In an early stage embryo, sperm, or egg, a specific sequence of DNA is being replaced. Genetic material is added or altered. This is also called Human Germline Genome Editing. The edited DNA becomes part of the genome of that child and will be passed on subsequent generations, therefore becoming part of the human gene pool. One the techniques is called CRISPR-Cas9. (clustered regularly interspaced short palindromic repeats - CRISPR-associated protein 9, see below).


Heritable Human Genome Editing (HHGE) interventions in clinical applications are not currently available, but they could be in the future.

Because Scientists propose this to be used clinically, such as to "edit-out" inherited diseases or even for the "enhancement" of human capabilities. They assert that Genome Editing will have extensive therapeutic potential.

There are considerable worries about the safety of those techniques. There is the term of 'off-target' genetic modification, an unintended modification, which can alter the function of DNA. This would mean the clinical application is flawed with unpredictable results. The flaws would be passed on to the next generation.


 The other application of HHGE on embryos is for basic research and not for reproductive purposes. Genome editing research uses human embryos, with regard to better understand the early embryo development and the transformation in genetic diseases. In some countries this is permitted.

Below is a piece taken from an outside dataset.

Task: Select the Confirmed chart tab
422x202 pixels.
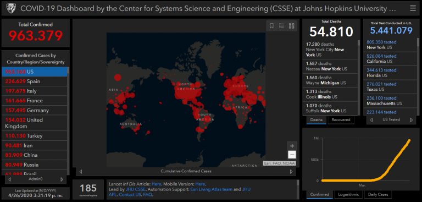Action: coord(319,194)
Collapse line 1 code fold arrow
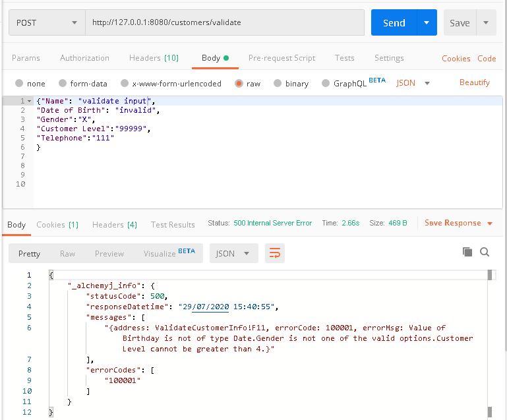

Thus there are 3 ways in which Heritable Human Genome Editing (HHGE) is proposed to be used:


  1. HHGE on embryos for basic research (non for reproductive purposes)

  2. HHGE for clinical application (for reproductive purposes, heritable)

  3. Enhancement of individuals (prospect of altering an embryo, by non-therapeutic intervention intended to improve or extend a human trait)


Would it be justifiable to pursue the basic research application of HHGE? There is a slippery slope from using HHGE only in basic research, to using it for clinical application, to finally the enhancement.

 

In 2018 Dr. He Jiankui published a paper, where he announced that he had created the world's first gene-edited babies, twins, who's genome had been edited for HIV resistance. He shocked the world's scientists, and they condemned Dr. He’s actions. The consensus was that the gene-editing technology is too premature to be used for reproductive purposes. Dr. He Jiankui was sentenced (3 years in prison) for violating China's bans on the clinical application of gene-editing for reproductive purposes.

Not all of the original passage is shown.